There’s just nothing so inspirational as organized bullying, is there.

Comments

  1. Onamission5 says

    The fucking entitlement. That a day of deliberate silence in support and remembrance is being used in order to speak over and intimidate queer victims of abuse. We’re not even fucking allowed to be quiet on our own terms.

  2. moarscienceplz says

    I wonder if the school also has a Racist Club, a Misogynist Club, a Nazi Club, a KKK Club, a Rapists Club, a Bullies Club.

    Yes. They all meet at the same time, in the same place.

  3. sonofrojblake says

    This might be a naive or stupid question but: why is this being allowed? I mean, land of the free and home of the brave and first amendment right to free speech and all that, but just how far would these kids get if they started sticking swastikas on Jewish kids’ lockers? Why are they not all just being ordered home to change and detained for counselling?

  4. Sili says

    I wonder if the school also has a Racist Club, a Misogynist Club, a Nazi Club, a KKK Club, a Rapists Club, a Bullies Club.

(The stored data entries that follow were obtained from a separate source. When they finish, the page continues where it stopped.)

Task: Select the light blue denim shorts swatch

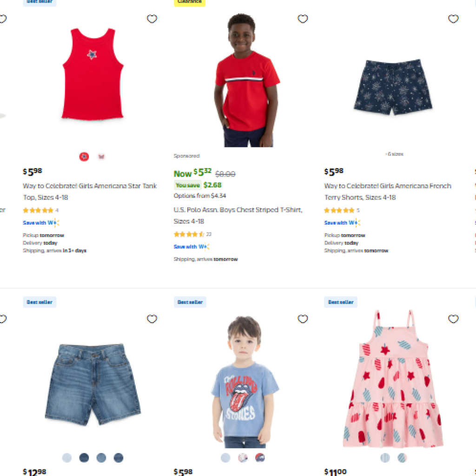Action: click(x=67, y=457)
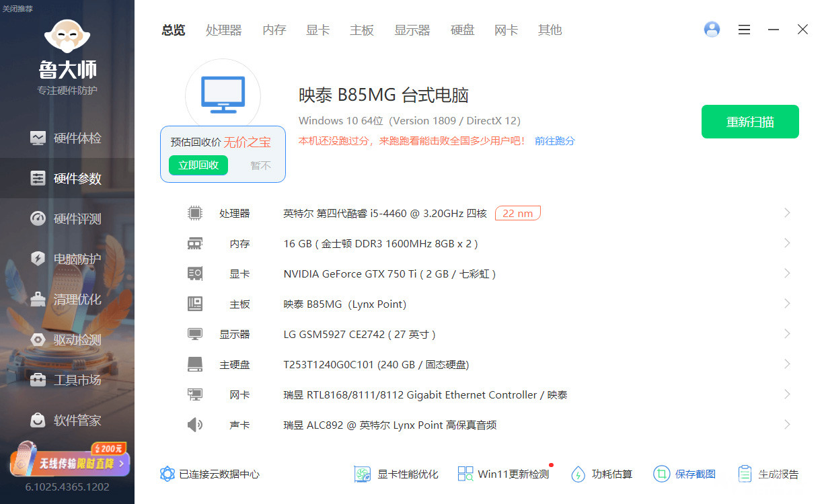The height and width of the screenshot is (504, 824).
Task: Switch to the 内存 tab
Action: click(274, 30)
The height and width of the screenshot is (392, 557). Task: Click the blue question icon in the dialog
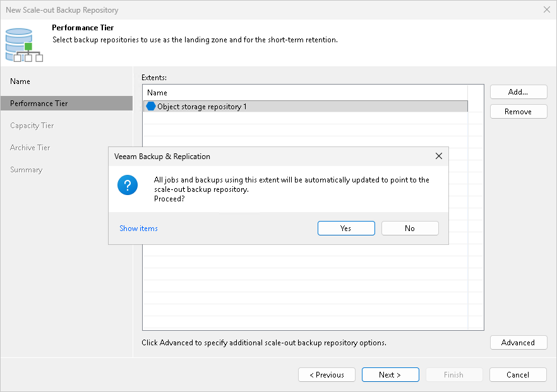128,185
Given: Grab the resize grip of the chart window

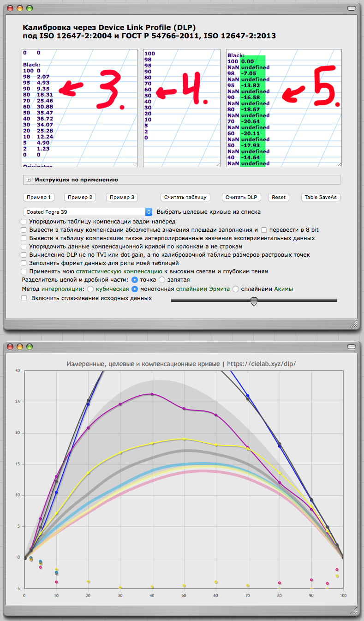Looking at the screenshot, I should pos(353,611).
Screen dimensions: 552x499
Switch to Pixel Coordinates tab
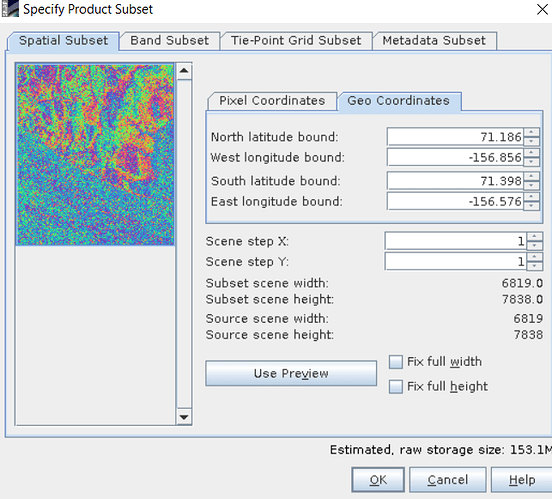pyautogui.click(x=272, y=101)
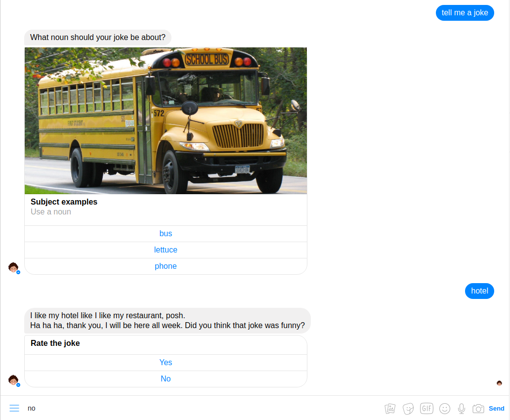This screenshot has width=510, height=420.
Task: Answer 'No' to rate the joke
Action: click(x=166, y=378)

    Yeah, it’s called football.

    Ba-dum-tish! I’ll be here all week,

  5. latveriandiplomat says

    There’s a couple of problems for the administration here. It’s basically impossible to punish kids for wearing a shirt they would be allowed to wear any other day.

    The locker stickers, hand thing etc., you have to catch kids in the act. It’s not easy to do.

    I’ll be interested to see if they come up with a good strategy to fight this. But the kids organizing this are no doubt practiced bullies.

  6. says

    There ought to be a parallel to Lewis’ Law, something along the lines of: “The response to an event protesting the bullying of LGBT individuals and the LGBT community justify the need to protest the bullying.”

  7. sonofrojblake says

    I’ll be interested to see if they come up with a good strategy to fight this

    Me too, but I fear OB may be right at 4, and the administration is maybe not assiduously devising such a strategy.

  8. rietpluim says

    Bullying is not free speech. Bullying is silencing people – it is a violation of free speech. It may be a constitutional right to be anti-gay, but one must be careful how to express it.